Kepolisian Diminta Evaluasi Total Terkait Pembunuhan Terhadap 6 Laskar FPI

Kepolisian Diminta Evaluasi Total Terkait Pembunuhan Terhadap 6 Laskar FPI

RIAUMANDIRI.CO, JAKARTA - Yayasan Lembaga Bantuan Hukum Indonesia (YLBHI) menilai Kepolisian RI harus melakukan evaluasi total terkait pembunuhan tanpa proses hukum dalam insiden kematian anggota Front Pembela Islam (FPI) yang terjadi di tol Japek Km-49, dan rest area Km 50, Senin (7/12/2020) dini hari . 

Dalam  laporan Tim Penyelidikan Komnas HAM menyimpulkan adanya unlawfull killing terhadap 4 orang dan 2 orang lain meninggal dalam peristiwa saling serang tersebut. 

"Laporan Komnas HAM harus segera ditindaklanjuti dengan proses hukum demi tegaknya persamaan di depan hukum," kata Ketua YLBHI Bidang Advokasi, Muhamad Isnur, Selasa (12/1/2020). 

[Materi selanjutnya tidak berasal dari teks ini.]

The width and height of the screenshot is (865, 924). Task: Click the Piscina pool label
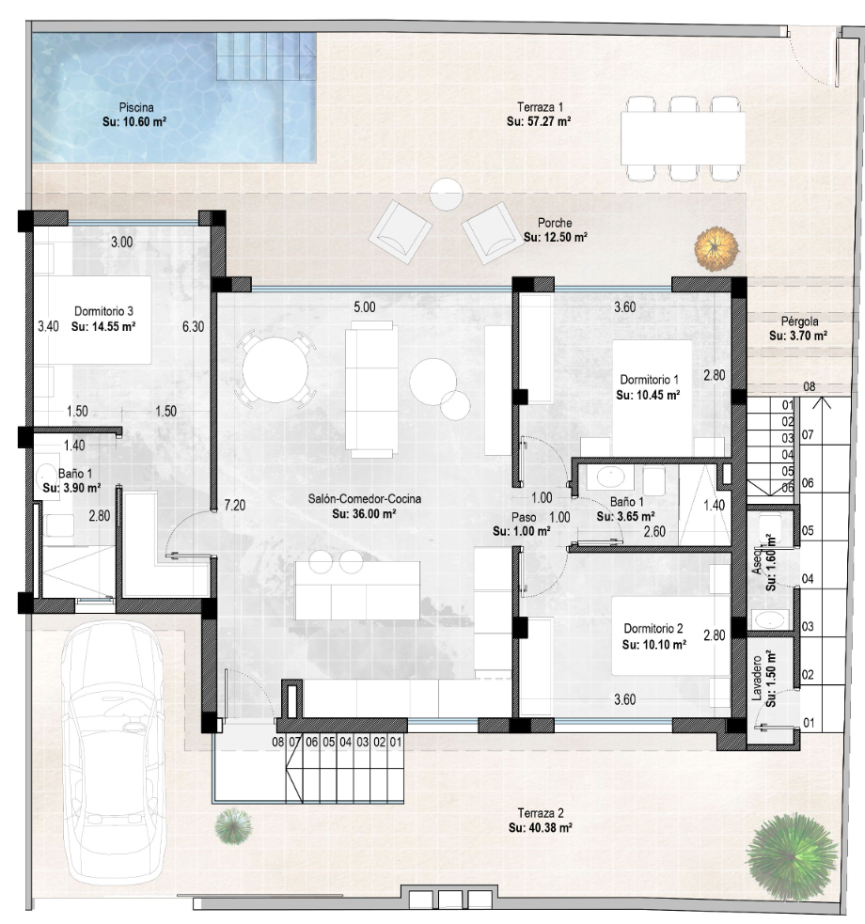tap(136, 107)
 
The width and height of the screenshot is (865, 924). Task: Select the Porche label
tap(555, 223)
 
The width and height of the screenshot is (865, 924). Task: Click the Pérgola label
tap(799, 321)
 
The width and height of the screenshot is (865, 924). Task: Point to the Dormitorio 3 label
tap(103, 311)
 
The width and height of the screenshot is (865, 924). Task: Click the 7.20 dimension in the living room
tap(234, 505)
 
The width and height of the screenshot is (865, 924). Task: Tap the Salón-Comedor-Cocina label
tap(365, 498)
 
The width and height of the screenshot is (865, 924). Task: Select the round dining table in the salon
tap(275, 369)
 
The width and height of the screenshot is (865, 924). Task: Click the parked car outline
tap(112, 751)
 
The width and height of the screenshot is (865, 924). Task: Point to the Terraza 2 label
tap(541, 813)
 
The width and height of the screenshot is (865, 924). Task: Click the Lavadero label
tap(757, 678)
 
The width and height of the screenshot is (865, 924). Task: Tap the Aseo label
tap(758, 562)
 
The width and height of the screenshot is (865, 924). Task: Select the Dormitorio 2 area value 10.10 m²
tap(653, 645)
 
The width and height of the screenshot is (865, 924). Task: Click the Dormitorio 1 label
tap(650, 380)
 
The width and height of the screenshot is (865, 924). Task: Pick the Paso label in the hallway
tap(524, 517)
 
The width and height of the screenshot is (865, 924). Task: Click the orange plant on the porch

Menurut YLBHI, peristiwa kematian 6 orang Laskar FPI, bukanlah yang pertama dan pasti bukan yang terakhir apabila negara tidak melakukan perbaikan segera. Karena, selama ini praktik pembunuhan di luar proses hukum terjadi di berbagai tempat dan terus berulang dari tahun ke tahun. 

"Segera revisi Hukum Acara Pidana, yang menjamin proses hukum yang lebih menjamin keadilan dalam proses penetapan tersangka, penangkapan dan penahanan serta penyidikan yang bebas dari penyiksaan, " ujar Isnur. 

Dari data kasus yang ditangani LBH-YLBHI pada tahun 2019 ada 8 orang meninggal dalam proses penyidikan sebagai tersangka. Angka ini kecil karena pada umumnya keluarga enggan atau takut untuk memproses kasusnya. 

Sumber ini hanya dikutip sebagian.